Pisarka wzięła w niej na warsztat jedną z najpotężniejszych dynastii na świecie: rodzinę Bushów. George Herbert Walker Bush, 41. prezydent USA i George Walker Bush, 43 prezydent USA wywodzą się z dwóch starych i bogatych rodzin południowców: Bushów i Walkerów, które wielomilionowych majątków dorobiły się jeszcze w XIX wieku. Ich dzieci dorastały w luksusie, "odpowiednim towarzystwie", chodziły do drogich szkół, studiowały na prestiżowym uniwersytecie Yale i dzięki rodzinnym koneksjom z sukcesami wchodziły w świat wielkich interesów, pieniędzy i polityki. Oba rody połączyły się poprzez małżeństwo w 1921 roku między Dorothy Walker i Prescottem Sheldonem Bushem, dziadkami obecnego prezydenta.
To właśnie Prescott otworzył kolejnym pokoleniom Bushów dostęp do najbardziej zaszczytnych stanowisk, choć jego potomkowie wypadają niezwykle
blado w porównaniu z klasą prezentowaną przez dziadka. Prescott przez wiele lat zasiadał w Senacie i należał do współpracowników prezydenta Dwighta Eisenhowera. Przez ten czas wyrobił sobie duży autorytet w waszyngtońskich kręgach władzy. Uważano go za liberalnego republikanina, który pomimo wychowania w konserwatywnej atmosferze, potrafił popierać np. kontrolę urodzin. Prescott należał też do zwolenników rozszerzania praw obywatelskich na czarną mniejszość i jako jedyny senator republikański publicznie protestował przeciwko antykomunistycznej i inkwizycyjnej działalności senatora Josepha McCarthy'ego. Czym zresztą wywoływał wściekłość kolegów z partii i swoich wyborców.

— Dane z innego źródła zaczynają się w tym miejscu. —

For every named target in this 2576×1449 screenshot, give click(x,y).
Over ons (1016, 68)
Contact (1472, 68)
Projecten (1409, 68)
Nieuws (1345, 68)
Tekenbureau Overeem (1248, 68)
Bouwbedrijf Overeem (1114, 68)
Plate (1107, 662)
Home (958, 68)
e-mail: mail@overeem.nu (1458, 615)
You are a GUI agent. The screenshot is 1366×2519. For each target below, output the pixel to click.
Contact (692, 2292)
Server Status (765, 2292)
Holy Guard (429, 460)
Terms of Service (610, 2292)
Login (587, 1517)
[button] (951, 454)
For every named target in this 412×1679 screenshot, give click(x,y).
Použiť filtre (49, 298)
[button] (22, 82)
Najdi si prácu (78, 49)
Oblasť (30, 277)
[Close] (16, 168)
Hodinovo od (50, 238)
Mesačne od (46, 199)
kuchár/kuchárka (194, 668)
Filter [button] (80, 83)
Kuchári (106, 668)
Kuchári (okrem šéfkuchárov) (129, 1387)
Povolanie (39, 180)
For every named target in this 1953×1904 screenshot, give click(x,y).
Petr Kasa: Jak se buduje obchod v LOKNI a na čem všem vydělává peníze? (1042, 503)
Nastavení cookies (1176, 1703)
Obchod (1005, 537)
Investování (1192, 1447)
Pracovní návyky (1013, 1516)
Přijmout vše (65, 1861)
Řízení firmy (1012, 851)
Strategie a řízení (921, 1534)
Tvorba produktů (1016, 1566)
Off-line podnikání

Syn i wnuk Prescotta mieli mniej skrupułów i zamiast zwalczać pozostałości rasizmu, wykorzystywali je do własnych celów. George H.W. Bush kandydując do Senatu w 1963 r. sprzeciwiał się prawom obywatelskim dla czarnych jako "sprzecznym z konstytucją", należał do zamkniętych dla Czarnoskórych klubów towarzyskich i mieszkał na ekskluzywnych osiedlach, gdzie obowiązywał zakaz wstępu dla Murzynów i Żydów. Zarówno G.H.W. Bush, jak i jego syn kręcili rasistowskie reklamówki wyborcze, a ten drugi wygłosił w czasie kampanii w 2000 r. przemówienie na skrajnie prawicowym i rasistowskim Bob Jones University.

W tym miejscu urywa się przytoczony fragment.